This obscure bot popped up on my radar earlier this month. The complete user-agent string is
PRCrawler/Nutch-0.9 (data mining development project; crawler@projectrialto.com)
The description provided in the string contains several clues that this bot is a waste of my bandwidth. First, Nutch is an open source search engine written in Java. ‘Data mining’ is not an exercise to which I am interested in offering my assistance, especially in the form of my server resources. ‘Development’ and ‘project’ are both hints that this crawler is experimental and may do the world no good at all. Here is how the creators of this bot explain its purpose:
Corey,
Project Rialto is a new online security services solution provider that monetizes its infrastructure investment via relevant advertising for its users. We accomplish this in a very unobtrusive and anonymous method. Our bot is crawling in order to understand the contents of web sites our users visit to assist in serving more relevant content.
We are currently in our initial development phases. As Project Rialto approaches its market launch we’ll provide more information about our offering.
We hope this addresses your concerns; please let us know if you have any other questions.
Regards,
Kelvin Edmison
Software Architect
Project Rialto
This loosely translates to, “we scraped your site to serve someone advertisements based on its content.” I found traces of this bot in one of my error database tables, so we are certainly seeing evidence of a development phase.
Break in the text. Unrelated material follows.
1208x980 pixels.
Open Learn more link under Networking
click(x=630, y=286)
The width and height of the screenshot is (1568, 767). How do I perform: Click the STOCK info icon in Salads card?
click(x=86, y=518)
IncrediBILL agrees that this bot will do no good for your site, and has compiled an IP address list in his usual “get lost” fashion.
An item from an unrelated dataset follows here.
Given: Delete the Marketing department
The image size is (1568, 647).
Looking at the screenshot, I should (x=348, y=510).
Here is some robots.txt love from me to you that will block the bot user-agent that hit me:
User-agent: PRCrawler/Nutch-0.9 (data mining development project; crawler@projectrialto.com)
Disallow: /
Using robots.txt exclusion only works for bots that behave properly. Bad bots do not care if you do not want them, and the only way to prevent them from crawling your site is to block the IP addresses the bot uses.